Borussia Dortmunds umgehend als „Erbe“ gehandelter Ex-Coach Jürgen Klopp steht nach Angaben seines Beraters Mark Kosicke zur Sport Bild jedoch nicht zur Verfügung. Das Anforderungsprofil ist laut Eberl eindeutig: „Der neue Trainer muss seine eigene Art haben, aber ganz klar zu unserer bisherigen Philosophie passen. Davon rücken wir nicht ab.“

Großes Rätselraten

Alle Gedankenspiele zu einer Nachfolgeregelung für Favre wurden aber noch immer vom Rätselraten über die Motive des in der Vergangenheit schon mehrfach amtsmüden Coaches überlagert. „Wir alle können uns weiter nur im Fabelreich der Thesen bewegen und weitergeben, dass Lucien keine Lösung mehr gesehen hat und unzufrieden war. Was der auslösende Grund war, kann ich nicht sagen“, betonte Eberl.

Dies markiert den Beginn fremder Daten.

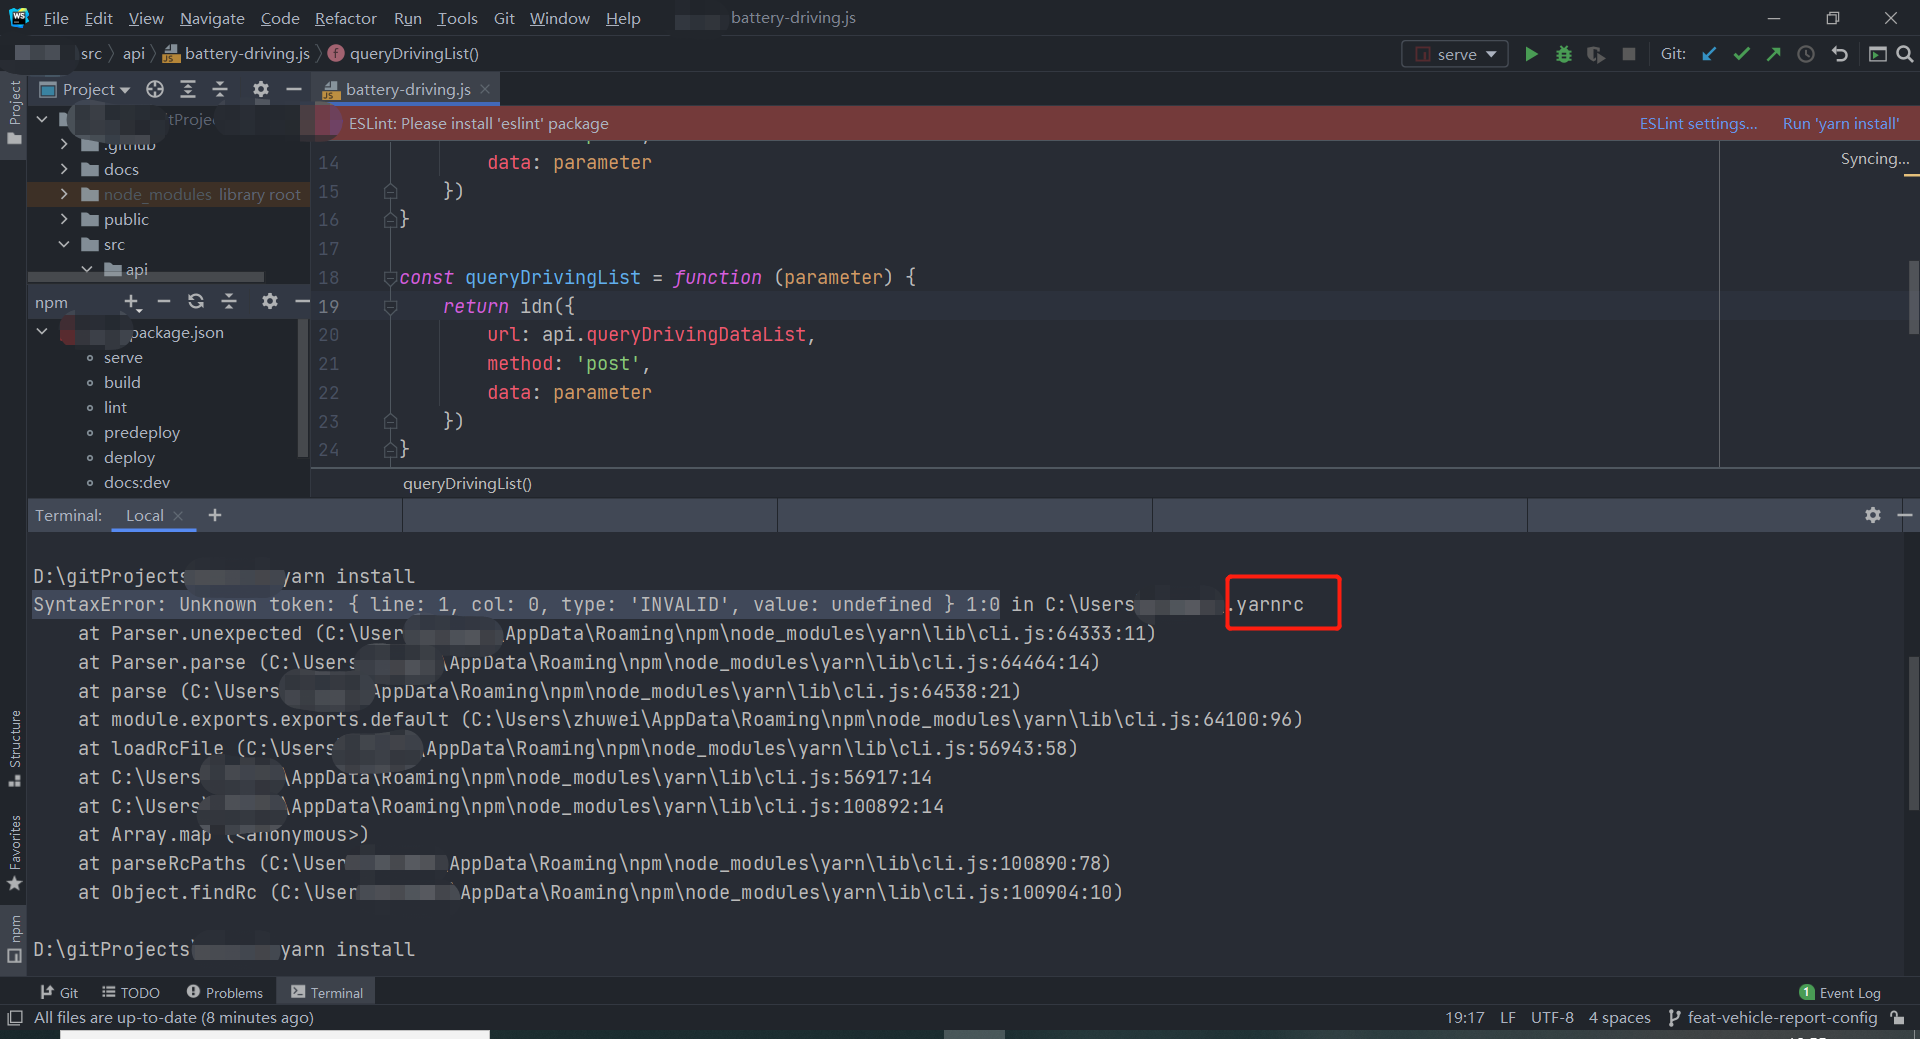Push commits using the green Git arrow icon
The image size is (1920, 1039).
(1773, 54)
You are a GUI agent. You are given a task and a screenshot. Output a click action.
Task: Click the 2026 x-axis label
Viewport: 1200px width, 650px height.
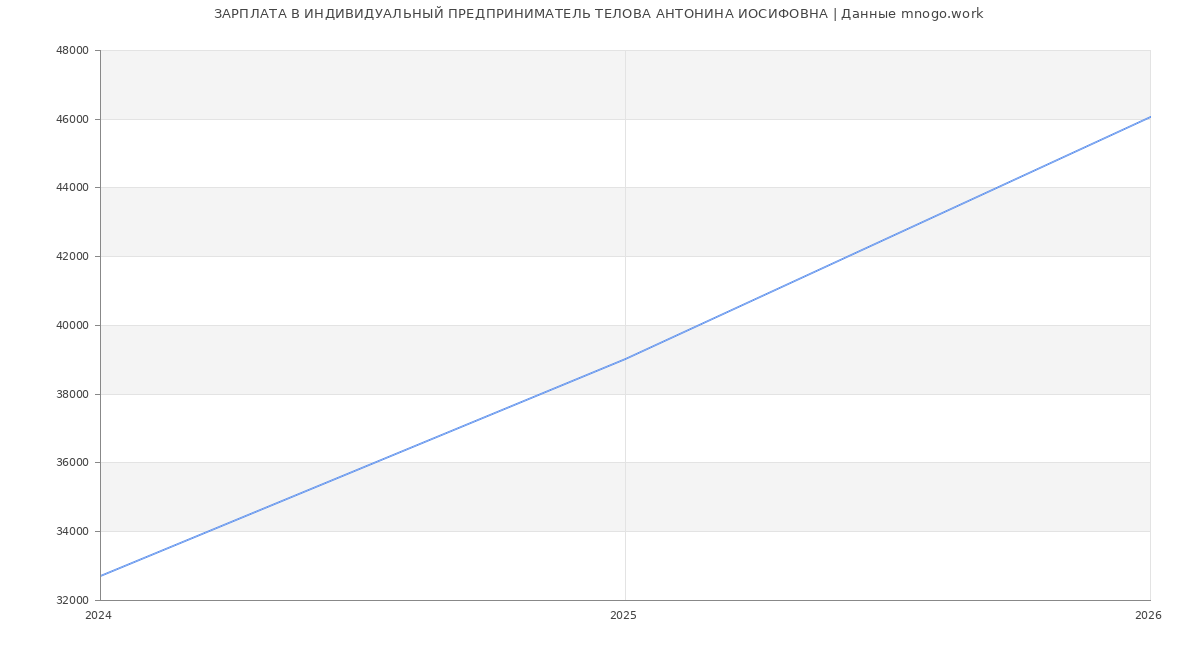point(1148,616)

Anders als der bekennende Favre-Fan Eberl kritisierten Kollegen des 57 Jahre alten Trainers den auch für den eigenen Ruf voraussichtlich nicht förderlichen Abgang des Eidgenossen scharf.

„Damit hat Lucien Favre das Problem nicht gelöst, sondern größer gemacht“, meinte zum Beispiel Borussia-Ikone und der ehemalige Bundestrainer Berti Vogts zur Rheinischen Post.

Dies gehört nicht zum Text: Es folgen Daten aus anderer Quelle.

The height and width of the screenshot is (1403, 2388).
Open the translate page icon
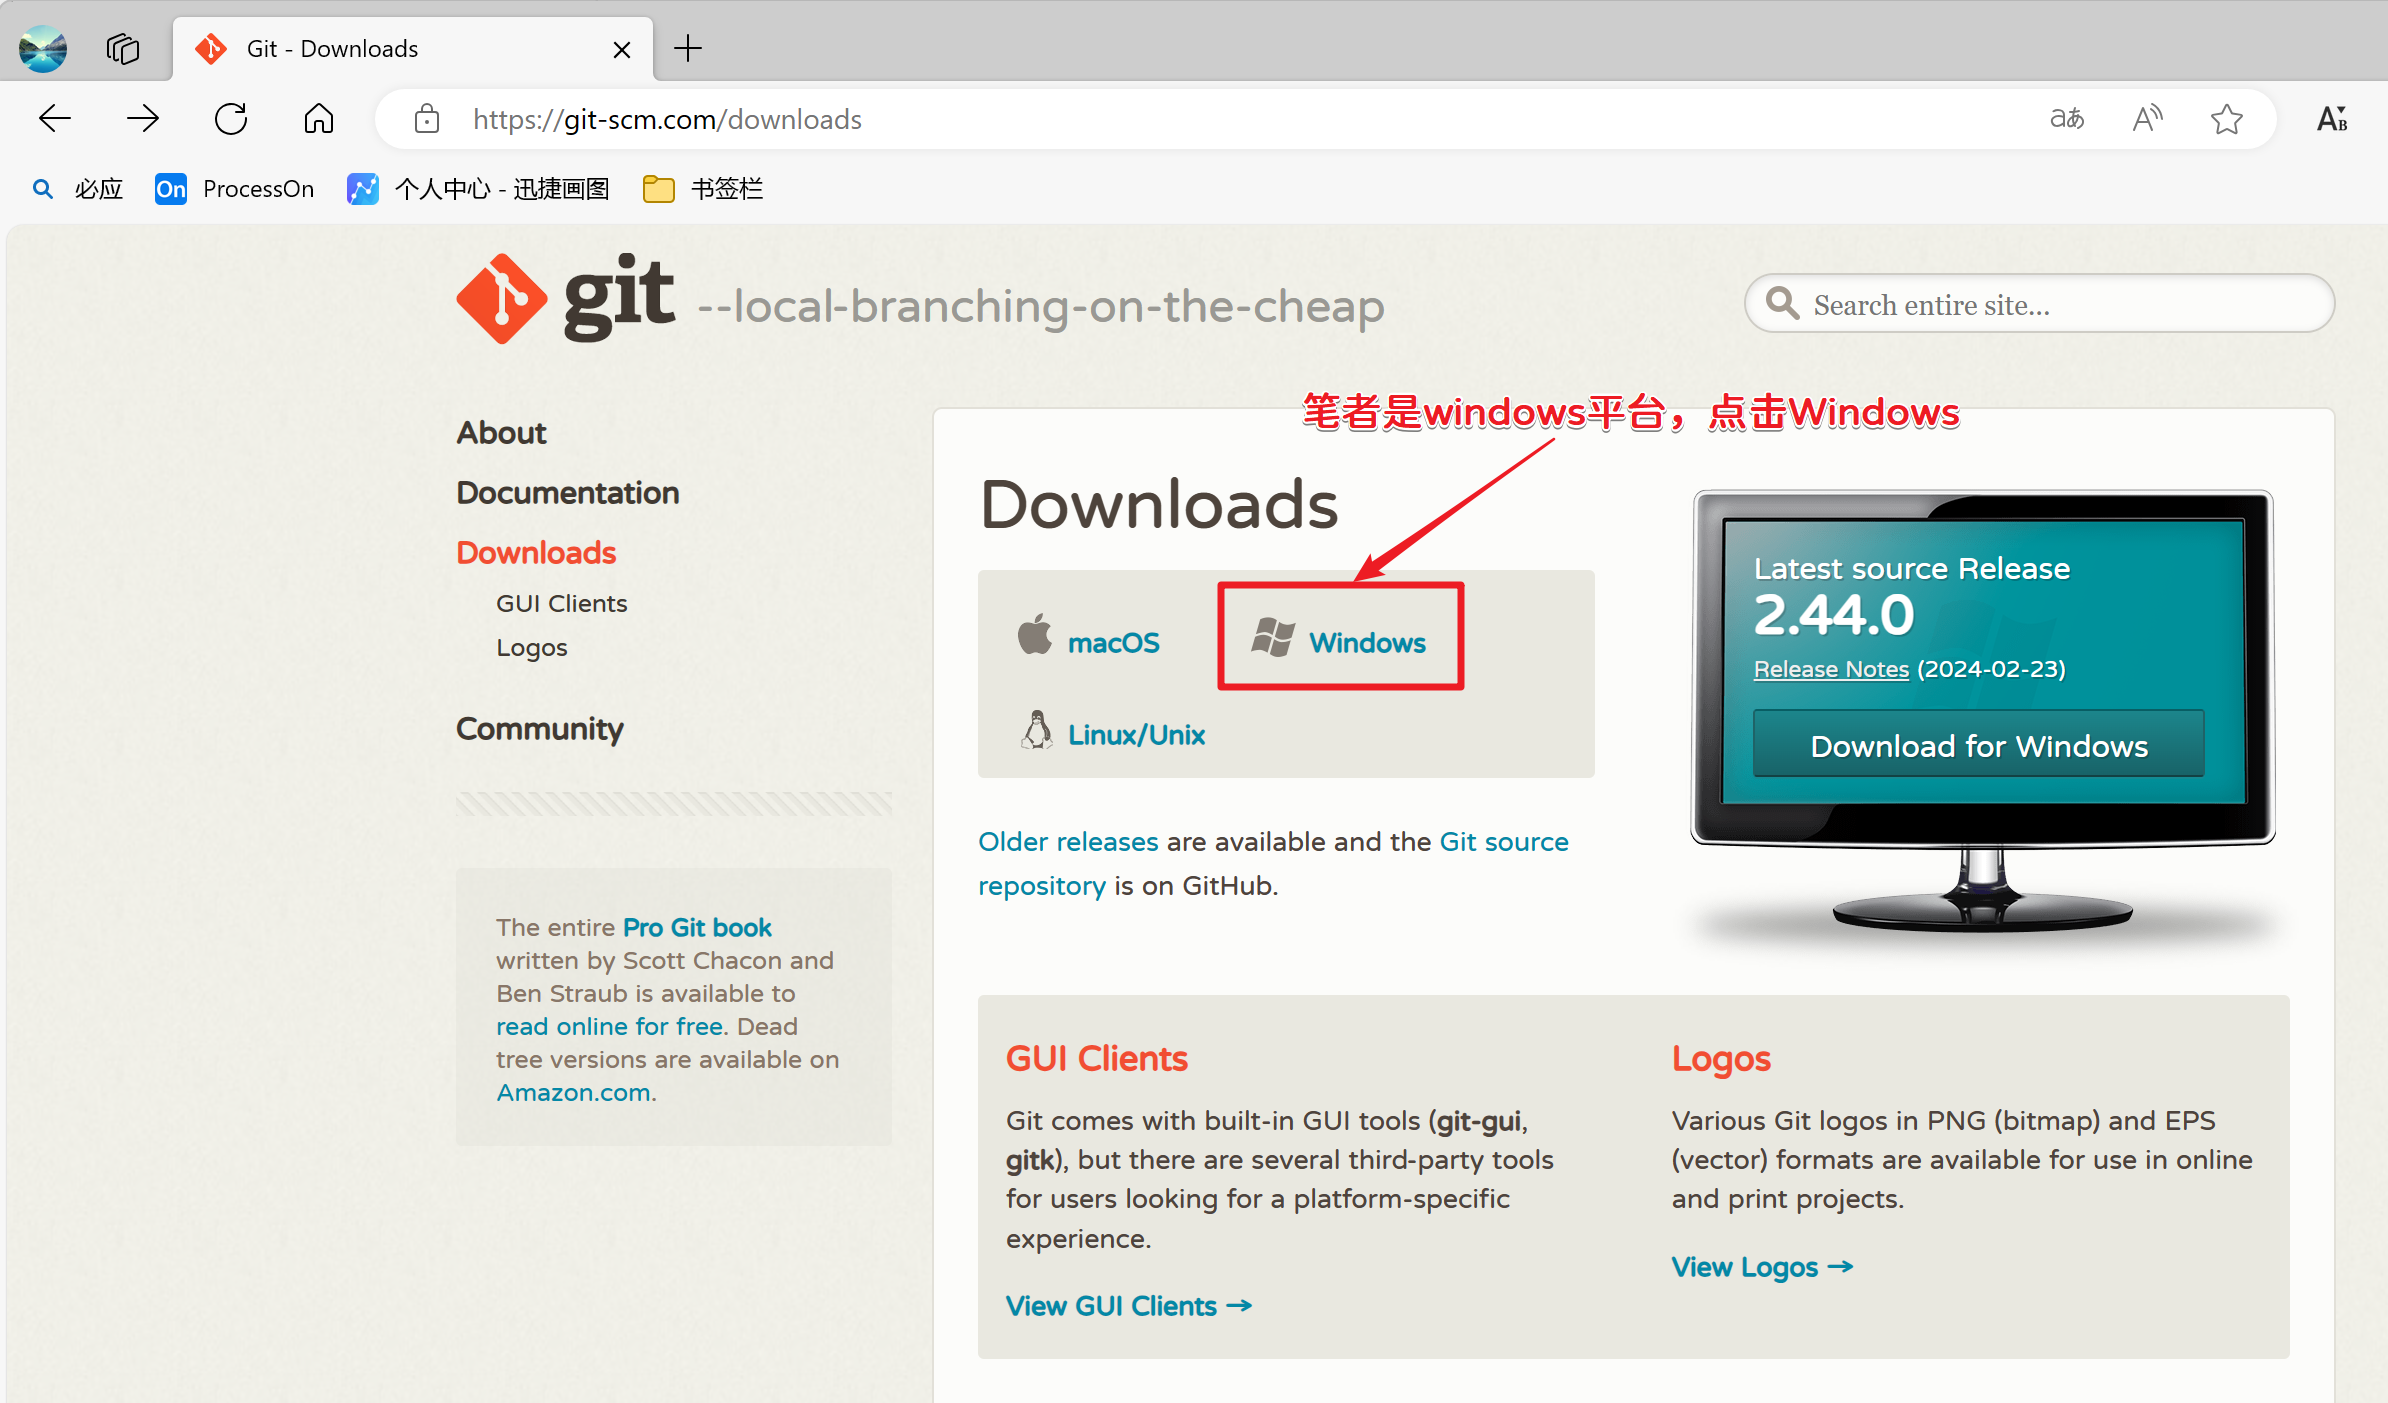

Der frühere Meister-Trainer Felix Magath verurteilte „Favres Fahnenflucht“ von den Fohlen in seiner Kolumne beim Express, bei der tz und Hamburger Morgenpost als „nicht in Ordnung“ und „falschen Weg“. Favre, so Magath weiter, habe Mönchengladbach und nicht zuletzt Eberl „brüskiert“.

Auf Schubert warten innerhalb kürzester Zeit schwere Aufgaben: Drei Tage nach der Begegnung mit Augsburg steht das Keller-Duell beim VfB Stuttgart auf dem Programm, ehe in der darauffolgenden Woche vor der Länderspiel-Pause zunächst das englische Top-Team Manchester City (30. September) sowie Pokalsieger und Vizemeister VfL Wolfsburg (3. Oktober) ihre Visitenkarten im Borussia-Park abgeben.